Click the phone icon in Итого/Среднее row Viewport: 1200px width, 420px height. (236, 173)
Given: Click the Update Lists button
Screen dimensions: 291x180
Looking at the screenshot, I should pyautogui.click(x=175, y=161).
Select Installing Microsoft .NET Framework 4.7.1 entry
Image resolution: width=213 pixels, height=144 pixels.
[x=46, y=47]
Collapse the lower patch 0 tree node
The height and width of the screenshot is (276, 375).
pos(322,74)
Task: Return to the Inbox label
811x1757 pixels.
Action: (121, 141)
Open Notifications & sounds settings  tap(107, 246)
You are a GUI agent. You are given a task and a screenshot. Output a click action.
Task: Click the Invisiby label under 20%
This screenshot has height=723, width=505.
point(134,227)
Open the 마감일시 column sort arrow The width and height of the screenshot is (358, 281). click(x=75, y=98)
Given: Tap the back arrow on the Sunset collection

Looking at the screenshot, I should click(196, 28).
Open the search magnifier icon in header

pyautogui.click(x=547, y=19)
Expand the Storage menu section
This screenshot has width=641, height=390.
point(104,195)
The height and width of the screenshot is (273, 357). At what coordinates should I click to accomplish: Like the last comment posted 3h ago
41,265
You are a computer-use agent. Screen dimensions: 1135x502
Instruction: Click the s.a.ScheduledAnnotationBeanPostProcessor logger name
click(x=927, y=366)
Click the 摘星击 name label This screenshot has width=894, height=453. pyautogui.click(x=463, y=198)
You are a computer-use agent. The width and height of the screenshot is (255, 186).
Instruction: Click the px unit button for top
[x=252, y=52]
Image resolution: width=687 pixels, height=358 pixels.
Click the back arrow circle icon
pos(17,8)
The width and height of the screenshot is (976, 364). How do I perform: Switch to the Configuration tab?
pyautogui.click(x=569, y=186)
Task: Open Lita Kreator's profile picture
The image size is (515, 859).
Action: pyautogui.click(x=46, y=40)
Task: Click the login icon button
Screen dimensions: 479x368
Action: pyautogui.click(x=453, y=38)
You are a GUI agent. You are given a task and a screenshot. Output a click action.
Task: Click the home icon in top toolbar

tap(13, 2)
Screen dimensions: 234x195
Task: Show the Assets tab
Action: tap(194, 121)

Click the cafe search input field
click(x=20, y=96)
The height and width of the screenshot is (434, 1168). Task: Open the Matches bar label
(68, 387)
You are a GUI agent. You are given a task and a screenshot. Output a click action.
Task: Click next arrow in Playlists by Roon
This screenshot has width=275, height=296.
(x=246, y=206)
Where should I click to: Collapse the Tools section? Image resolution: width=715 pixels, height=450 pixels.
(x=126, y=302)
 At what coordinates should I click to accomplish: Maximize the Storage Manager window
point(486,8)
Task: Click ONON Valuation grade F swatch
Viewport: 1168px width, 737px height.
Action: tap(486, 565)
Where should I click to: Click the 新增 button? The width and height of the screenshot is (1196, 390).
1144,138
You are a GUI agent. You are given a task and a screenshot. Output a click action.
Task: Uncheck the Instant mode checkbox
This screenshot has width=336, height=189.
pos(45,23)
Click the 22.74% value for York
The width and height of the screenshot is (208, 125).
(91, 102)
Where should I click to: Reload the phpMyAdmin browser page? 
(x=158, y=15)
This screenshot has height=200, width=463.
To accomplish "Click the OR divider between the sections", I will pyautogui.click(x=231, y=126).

### THE PROBLEM
Render every record verbatim. Nothing should be left out.

### TASK SOLUTION
Click the phone icon in Итого/Среднее row Viewport: 1200px width, 420px height. (236, 173)
Given: Click the Update Lists button
Screen dimensions: 291x180
Looking at the screenshot, I should pyautogui.click(x=175, y=161).
Select Installing Microsoft .NET Framework 4.7.1 entry
Image resolution: width=213 pixels, height=144 pixels.
[x=46, y=47]
Collapse the lower patch 0 tree node
The height and width of the screenshot is (276, 375).
pos(322,74)
Task: Return to the Inbox label
811x1757 pixels.
Action: (121, 141)
Open Notifications & sounds settings  tap(107, 246)
You are a GUI agent. You are given a task and a screenshot. Output a click action.
Task: Click the Invisiby label under 20%
This screenshot has height=723, width=505.
point(134,227)
Open the 마감일시 column sort arrow The width and height of the screenshot is (358, 281). click(x=75, y=98)
Given: Tap the back arrow on the Sunset collection

Looking at the screenshot, I should click(196, 28).
Open the search magnifier icon in header

pyautogui.click(x=547, y=19)
Expand the Storage menu section
This screenshot has width=641, height=390.
point(104,195)
The height and width of the screenshot is (273, 357). At what coordinates should I click to accomplish: Like the last comment posted 3h ago
41,265
You are a computer-use agent. Screen dimensions: 1135x502
Instruction: Click the s.a.ScheduledAnnotationBeanPostProcessor logger name
click(x=927, y=366)
Click the 摘星击 name label This screenshot has width=894, height=453. pyautogui.click(x=463, y=198)
You are a computer-use agent. The width and height of the screenshot is (255, 186).
Instruction: Click the px unit button for top
[x=252, y=52]
Image resolution: width=687 pixels, height=358 pixels.
Click the back arrow circle icon
pos(17,8)
The width and height of the screenshot is (976, 364). How do I perform: Switch to the Configuration tab?
pyautogui.click(x=569, y=186)
Task: Open Lita Kreator's profile picture
The image size is (515, 859).
Action: pyautogui.click(x=46, y=40)
Task: Click the login icon button
Screen dimensions: 479x368
Action: pyautogui.click(x=453, y=38)
You are a GUI agent. You are given a task and a screenshot. Output a click action.
Task: Click the home icon in top toolbar

tap(13, 2)
Screen dimensions: 234x195
Task: Show the Assets tab
Action: tap(194, 121)

Click the cafe search input field
click(x=20, y=96)
The height and width of the screenshot is (434, 1168). Task: Open the Matches bar label
(68, 387)
You are a GUI agent. You are given a task and a screenshot. Output a click action.
Task: Click next arrow in Playlists by Roon
This screenshot has width=275, height=296.
(x=246, y=206)
Where should I click to: Collapse the Tools section? Image resolution: width=715 pixels, height=450 pixels.
(x=126, y=302)
 At what coordinates should I click to accomplish: Maximize the Storage Manager window
point(486,8)
Task: Click ONON Valuation grade F swatch
Viewport: 1168px width, 737px height.
Action: tap(486, 565)
Where should I click to: Click the 新增 button? The width and height of the screenshot is (1196, 390).
1144,138
You are a GUI agent. You are given a task and a screenshot. Output a click action.
Task: Uncheck the Instant mode checkbox
This screenshot has width=336, height=189.
pos(45,23)
Click the 22.74% value for York
The width and height of the screenshot is (208, 125).
(91, 102)
Where should I click to: Reload the phpMyAdmin browser page? 
(x=158, y=15)
This screenshot has height=200, width=463.
To accomplish "Click the OR divider between the sections", I will pyautogui.click(x=231, y=126).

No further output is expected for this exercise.